━━━━━ Exercise data ━━━━━

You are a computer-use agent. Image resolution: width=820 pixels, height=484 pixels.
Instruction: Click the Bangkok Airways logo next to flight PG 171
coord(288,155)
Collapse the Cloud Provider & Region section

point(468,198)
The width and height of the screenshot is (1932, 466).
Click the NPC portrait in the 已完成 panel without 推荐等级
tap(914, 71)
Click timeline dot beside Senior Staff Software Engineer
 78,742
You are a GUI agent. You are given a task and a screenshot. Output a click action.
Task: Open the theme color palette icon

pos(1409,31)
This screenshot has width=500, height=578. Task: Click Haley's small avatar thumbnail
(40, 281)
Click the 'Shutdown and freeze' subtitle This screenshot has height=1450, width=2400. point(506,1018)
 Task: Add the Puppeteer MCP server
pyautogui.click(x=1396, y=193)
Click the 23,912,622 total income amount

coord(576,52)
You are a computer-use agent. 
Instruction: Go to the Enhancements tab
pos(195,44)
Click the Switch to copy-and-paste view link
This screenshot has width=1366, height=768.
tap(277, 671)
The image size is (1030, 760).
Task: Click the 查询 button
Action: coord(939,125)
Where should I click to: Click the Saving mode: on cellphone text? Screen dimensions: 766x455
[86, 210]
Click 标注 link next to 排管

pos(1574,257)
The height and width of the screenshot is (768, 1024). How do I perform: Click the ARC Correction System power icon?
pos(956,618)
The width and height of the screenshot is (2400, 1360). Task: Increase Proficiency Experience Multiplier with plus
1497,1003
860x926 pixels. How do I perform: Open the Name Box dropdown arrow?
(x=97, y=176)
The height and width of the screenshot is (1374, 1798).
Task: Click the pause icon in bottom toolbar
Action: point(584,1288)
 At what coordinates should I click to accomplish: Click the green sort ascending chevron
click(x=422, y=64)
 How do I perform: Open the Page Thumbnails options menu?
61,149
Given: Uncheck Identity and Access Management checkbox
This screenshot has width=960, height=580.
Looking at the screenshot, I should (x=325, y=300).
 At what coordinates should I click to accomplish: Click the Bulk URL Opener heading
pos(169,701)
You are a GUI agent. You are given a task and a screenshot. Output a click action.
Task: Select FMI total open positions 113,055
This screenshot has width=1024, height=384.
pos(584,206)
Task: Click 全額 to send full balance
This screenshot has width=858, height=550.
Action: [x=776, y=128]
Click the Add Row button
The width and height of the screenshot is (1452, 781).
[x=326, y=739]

━━━━━

Your objective: Could you retype all of the records above exactly as they appear?

Written solution:
You are a computer-use agent. Image resolution: width=820 pixels, height=484 pixels.
Instruction: Click the Bangkok Airways logo next to flight PG 171
coord(288,155)
Collapse the Cloud Provider & Region section

point(468,198)
The width and height of the screenshot is (1932, 466).
Click the NPC portrait in the 已完成 panel without 推荐等级
tap(914, 71)
Click timeline dot beside Senior Staff Software Engineer
 78,742
You are a GUI agent. You are given a task and a screenshot. Output a click action.
Task: Open the theme color palette icon

pos(1409,31)
This screenshot has width=500, height=578. Task: Click Haley's small avatar thumbnail
(40, 281)
Click the 'Shutdown and freeze' subtitle This screenshot has height=1450, width=2400. point(506,1018)
 Task: Add the Puppeteer MCP server
pyautogui.click(x=1396, y=193)
Click the 23,912,622 total income amount

coord(576,52)
You are a computer-use agent. 
Instruction: Go to the Enhancements tab
pos(195,44)
Click the Switch to copy-and-paste view link
This screenshot has width=1366, height=768.
tap(277, 671)
The image size is (1030, 760).
Task: Click the 查询 button
Action: coord(939,125)
Where should I click to: Click the Saving mode: on cellphone text? Screen dimensions: 766x455
[86, 210]
Click 标注 link next to 排管

pos(1574,257)
The height and width of the screenshot is (768, 1024). How do I perform: Click the ARC Correction System power icon?
pos(956,618)
The width and height of the screenshot is (2400, 1360). Task: Increase Proficiency Experience Multiplier with plus
1497,1003
860x926 pixels. How do I perform: Open the Name Box dropdown arrow?
(x=97, y=176)
The height and width of the screenshot is (1374, 1798).
Task: Click the pause icon in bottom toolbar
Action: point(584,1288)
 At what coordinates should I click to accomplish: Click the green sort ascending chevron
click(x=422, y=64)
 How do I perform: Open the Page Thumbnails options menu?
61,149
Given: Uncheck Identity and Access Management checkbox
This screenshot has width=960, height=580.
Looking at the screenshot, I should (x=325, y=300).
 At what coordinates should I click to accomplish: Click the Bulk URL Opener heading
pos(169,701)
You are a GUI agent. You are given a task and a screenshot. Output a click action.
Task: Select FMI total open positions 113,055
This screenshot has width=1024, height=384.
pos(584,206)
Task: Click 全額 to send full balance
This screenshot has width=858, height=550.
Action: [x=776, y=128]
Click the Add Row button
The width and height of the screenshot is (1452, 781).
[x=326, y=739]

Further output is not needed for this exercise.